Нынешняя кампания началась рано и сулила неспокойную жизнь.

Шведы, по слухам, что-то затевали, но императрица вовремя отставила эскадру Грейга в Архипелаг. Остальные корабли под флагом адмирала Василия Чичагова вытянулись на Кронштадтский рейд. Завтра к ним присоединится «Подражислав».

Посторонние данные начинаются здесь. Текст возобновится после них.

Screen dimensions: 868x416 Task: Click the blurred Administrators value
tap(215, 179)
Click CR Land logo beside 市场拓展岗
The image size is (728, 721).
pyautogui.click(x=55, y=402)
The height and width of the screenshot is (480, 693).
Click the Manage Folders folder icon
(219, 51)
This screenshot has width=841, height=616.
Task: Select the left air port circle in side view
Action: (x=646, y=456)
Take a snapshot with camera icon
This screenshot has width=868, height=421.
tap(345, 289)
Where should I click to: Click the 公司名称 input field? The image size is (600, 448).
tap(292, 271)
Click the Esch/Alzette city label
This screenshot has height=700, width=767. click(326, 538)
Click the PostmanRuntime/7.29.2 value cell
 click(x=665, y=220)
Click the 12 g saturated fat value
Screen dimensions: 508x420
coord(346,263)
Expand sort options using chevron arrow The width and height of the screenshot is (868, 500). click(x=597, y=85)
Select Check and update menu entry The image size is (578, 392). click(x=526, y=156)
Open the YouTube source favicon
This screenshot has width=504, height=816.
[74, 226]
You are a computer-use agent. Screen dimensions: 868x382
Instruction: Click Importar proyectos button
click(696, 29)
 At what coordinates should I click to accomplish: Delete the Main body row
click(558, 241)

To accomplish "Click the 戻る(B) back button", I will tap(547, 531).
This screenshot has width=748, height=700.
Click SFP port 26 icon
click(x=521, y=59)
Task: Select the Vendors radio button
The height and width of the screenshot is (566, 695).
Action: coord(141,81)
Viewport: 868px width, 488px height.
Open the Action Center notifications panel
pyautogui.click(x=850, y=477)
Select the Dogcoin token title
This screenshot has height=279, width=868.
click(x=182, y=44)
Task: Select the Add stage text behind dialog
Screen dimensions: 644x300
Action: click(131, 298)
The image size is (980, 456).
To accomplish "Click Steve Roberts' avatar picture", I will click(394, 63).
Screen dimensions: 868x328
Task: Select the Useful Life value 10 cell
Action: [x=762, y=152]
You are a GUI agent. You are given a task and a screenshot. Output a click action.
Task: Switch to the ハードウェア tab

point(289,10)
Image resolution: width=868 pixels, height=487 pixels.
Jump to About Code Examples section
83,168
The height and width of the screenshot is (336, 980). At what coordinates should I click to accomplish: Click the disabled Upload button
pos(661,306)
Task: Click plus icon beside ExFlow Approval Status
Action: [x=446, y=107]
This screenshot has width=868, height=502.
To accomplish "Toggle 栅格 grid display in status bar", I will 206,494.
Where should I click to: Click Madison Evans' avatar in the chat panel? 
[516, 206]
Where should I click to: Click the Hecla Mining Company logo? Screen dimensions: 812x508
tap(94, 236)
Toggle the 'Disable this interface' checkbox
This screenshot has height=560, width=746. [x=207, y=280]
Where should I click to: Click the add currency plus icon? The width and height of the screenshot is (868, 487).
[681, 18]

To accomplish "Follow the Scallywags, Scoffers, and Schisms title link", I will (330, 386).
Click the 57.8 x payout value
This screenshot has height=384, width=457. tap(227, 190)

— Знакомьтесь, Ксенофонт Петрович, — Домен представил вошедшему лейтенанту гардемарин. — Отведите им каюту. Они будут править службу за мичманов. На вахту с завтрашнего дня, на «собачку» пока не ставить, пусть вначале на якоре поднатаскаются.

«Собачкой» прозывали самую трудную вахту — с полночи до 4 часов утра.

Наутро команду подняли по авралу, спустили шлюпки и катер. Завели буксирные концы с носа и кормы, оттянулись от стенки, и фрегат медленно двинулся на внешний рейд.

…Пошла вторая неделя якорной стоянки «Подражислава» на рейде Красной Горки. Все корабли на Балтике подчинили адмиралу Грейгу, и они стянулись на Красногорский рейд.

Лисянский уже самостоятельно правил якорной вахтой, отрабатывал постановку и уборку парусов на фок-мачте. Домен назначил его командиром фок-мачты. Карташева определили на бизань-мачту. Среди мачтовой команды больше трети оказалось рекрутов-новобранцев. Пришлось с ними повозиться. На реи пока их не посылали, расписали на марса-фалы, гитовы и гордени. Работа с ними не такая рисковая — внизу, на палубе…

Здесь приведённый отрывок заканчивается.